American Style Environmentalism Part 2 (Misguided Perceptions)
This article is part 2. Click here for part 1
People that care about the environment don't want to do it great harm but our misguided perceptions about our world cause us to do so anyway. For many during the formative years of youth, growing up in a world that is cleaned and sterilized, it is learned that anything smelly or dirty is bad for the world, bacteria and micro-organisms are things to be feared and eradicated. It is also taught that medicine is good, and should be taken whenever one might have the slightest of symptoms. Learning about nature and the natural world later in life these misguided principles are brought along making issues of personal health, and the environment over protected immune systems need to be symptom free one of the cornerstones of environmental thinking. The creatures of our world at the bottom of the food chain are left behind, their crucial importance not worthy of consideration or even the smallest of environmental campaigns.
One of the most misguided and damaging premises in American environmental policy and thinking is that a clean environment is a healthy one. When environmental groups actually concerned themselves with pollution, a large amount of the steps taken were about getting the unsightly and often smelly solids out of the environment (Like sewage). Issues of public health, sanitation, and the overall perception of cleanliness in the environment are often mistaken as activities that help wildlife. To persons raised in pristine households and sterile environments, it must surely seem that way. Unfortunately for wildlife a sterile environment is far from ideal. A world in which the bottom of the food chain has been badly damaged loses much of it's ability to sustain life.
In New England a lot has been done over the last few decades to create a pristine environment that is friendly to tourists and nature lovers both. The clean harbors initiative, zero discharge (of any kind) laws, conversion of septic systems to sewer systems, and the installation of lots and lots of chlorinating systems to ensure that nothing gets out of the sewer system alive have left the harbors and waterways of New England crystal clear and lovely. A little slice of paradise, but something happened on the way to heaven that was not foreseen. The creatures at the bottom of the food chain began to disappear. There is very little science available to document when it started or how bad it may get, but anecdotal and scientific evidence is mounting that somewhere along the way the best of intentions has become the worst of realities.

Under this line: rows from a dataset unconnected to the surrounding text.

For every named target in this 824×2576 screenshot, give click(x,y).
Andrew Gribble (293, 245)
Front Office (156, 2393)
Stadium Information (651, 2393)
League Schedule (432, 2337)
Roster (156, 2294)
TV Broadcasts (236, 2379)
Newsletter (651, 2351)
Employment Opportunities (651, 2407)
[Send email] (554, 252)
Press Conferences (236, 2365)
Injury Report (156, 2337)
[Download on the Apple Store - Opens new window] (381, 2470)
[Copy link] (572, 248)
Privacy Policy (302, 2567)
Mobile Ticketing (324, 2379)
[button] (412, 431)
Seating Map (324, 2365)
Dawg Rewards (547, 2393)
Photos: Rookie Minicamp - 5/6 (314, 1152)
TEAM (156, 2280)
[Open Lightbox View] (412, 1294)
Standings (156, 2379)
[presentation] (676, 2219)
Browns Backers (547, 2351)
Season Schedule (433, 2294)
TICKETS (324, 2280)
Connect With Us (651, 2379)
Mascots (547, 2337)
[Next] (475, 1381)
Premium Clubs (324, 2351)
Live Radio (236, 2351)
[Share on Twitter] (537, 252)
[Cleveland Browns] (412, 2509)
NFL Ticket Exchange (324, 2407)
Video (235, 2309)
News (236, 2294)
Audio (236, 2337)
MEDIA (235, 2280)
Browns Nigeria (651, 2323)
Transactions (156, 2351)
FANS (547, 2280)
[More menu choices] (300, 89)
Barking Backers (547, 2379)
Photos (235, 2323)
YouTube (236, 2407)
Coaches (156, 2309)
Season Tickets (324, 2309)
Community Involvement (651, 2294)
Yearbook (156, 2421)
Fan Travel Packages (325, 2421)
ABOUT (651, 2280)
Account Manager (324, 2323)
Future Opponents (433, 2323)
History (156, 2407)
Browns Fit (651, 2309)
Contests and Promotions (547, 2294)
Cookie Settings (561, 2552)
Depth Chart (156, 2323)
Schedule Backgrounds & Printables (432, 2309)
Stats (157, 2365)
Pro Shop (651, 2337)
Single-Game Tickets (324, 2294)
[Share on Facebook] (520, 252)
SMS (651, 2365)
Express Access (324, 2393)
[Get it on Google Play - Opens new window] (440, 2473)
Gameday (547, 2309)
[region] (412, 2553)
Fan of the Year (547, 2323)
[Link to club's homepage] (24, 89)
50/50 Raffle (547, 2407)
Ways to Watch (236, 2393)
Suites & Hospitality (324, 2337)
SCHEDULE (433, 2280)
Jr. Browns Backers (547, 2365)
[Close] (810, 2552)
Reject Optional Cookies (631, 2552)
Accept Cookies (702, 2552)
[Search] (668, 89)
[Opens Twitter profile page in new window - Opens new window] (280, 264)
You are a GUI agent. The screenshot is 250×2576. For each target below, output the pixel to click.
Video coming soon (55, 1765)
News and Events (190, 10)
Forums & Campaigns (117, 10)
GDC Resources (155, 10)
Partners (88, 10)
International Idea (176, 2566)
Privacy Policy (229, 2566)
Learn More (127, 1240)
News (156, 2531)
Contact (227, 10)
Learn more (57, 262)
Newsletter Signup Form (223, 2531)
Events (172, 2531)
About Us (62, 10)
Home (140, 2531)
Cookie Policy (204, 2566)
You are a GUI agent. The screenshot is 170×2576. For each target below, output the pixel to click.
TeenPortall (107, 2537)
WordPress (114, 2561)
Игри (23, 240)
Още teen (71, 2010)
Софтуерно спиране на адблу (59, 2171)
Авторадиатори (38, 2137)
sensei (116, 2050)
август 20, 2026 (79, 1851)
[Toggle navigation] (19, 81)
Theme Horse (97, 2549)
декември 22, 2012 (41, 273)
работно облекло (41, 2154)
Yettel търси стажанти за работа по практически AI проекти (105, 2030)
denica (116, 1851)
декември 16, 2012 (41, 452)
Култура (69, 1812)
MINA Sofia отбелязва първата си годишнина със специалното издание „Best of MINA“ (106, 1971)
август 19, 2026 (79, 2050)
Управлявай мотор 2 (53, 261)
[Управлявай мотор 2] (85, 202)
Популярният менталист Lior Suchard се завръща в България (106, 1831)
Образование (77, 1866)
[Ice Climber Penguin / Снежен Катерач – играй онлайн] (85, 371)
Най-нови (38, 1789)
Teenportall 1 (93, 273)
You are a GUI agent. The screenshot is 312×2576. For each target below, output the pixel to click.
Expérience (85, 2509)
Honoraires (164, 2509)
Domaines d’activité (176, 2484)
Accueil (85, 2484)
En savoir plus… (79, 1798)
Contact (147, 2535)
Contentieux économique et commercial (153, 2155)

The little scientific evidence for the subject relates to the fact that New England is very low on phyto-plankton ( The micro organisms at the bottom of the food chain that convert carbon dioxide and sunlight into oxygen and provide food for the entire marine eco-system). Studies show forage fish weights down 30 to 40 percent over the last few decades and mal-nutrition a leading cause. When forage fish go hungry their behavior changes as they begin to forage continuously on anything they can find. Other fish stocks (Like Cod) suffer and collapse due to large schools of starving fish preying on their eggs and juveniles. Cod fish weights (at age) are down as well as other fish, relating to the fact that the starving fish they prey on are not as nutritious as they were when properly nourished. Marine biologists have been repeatedly surprised by the failure of their models to accurately project the ability of fish populations to reproduce themselves. Reproduction is an energy intense activity that malnourished fish aren't as capable of doing and the survival rate of juveniles and eggs lowers dramatically in areas with large populations of malnourished fish.
There is strong anecdotal evidence to suggest that near coastal areas are severely affected. The muscle beds around New Bedford that have survived horrendous amounts of pollution and a harbor full of PCB's are reported to be for the most part gone. The vessels I work for used to have no end of trouble with muscles growing out of every pipe, opening, sea chest, and the seeds getting past strainers to grow in the most unlikely places. Scuba divers, drain cleaning cutters, and a lot of effort was needed to keep sea water flowing in the life filled waters of New England. Today that isn't true anymore. Very few muscles grow on anything at all, filter feeders like them that rely on the microscopic organisms to live don't spring up everywhere like they used to. Unfortunately there is very little science devoted to them. The growth of muscles first diminished in the south but has now moved northward to the Portland, Maine area where we used to have no end of trouble with muscles, but now don't have any problem at all. They were a nuisance that I was glad to be rid of before I began to grasp what their loss means.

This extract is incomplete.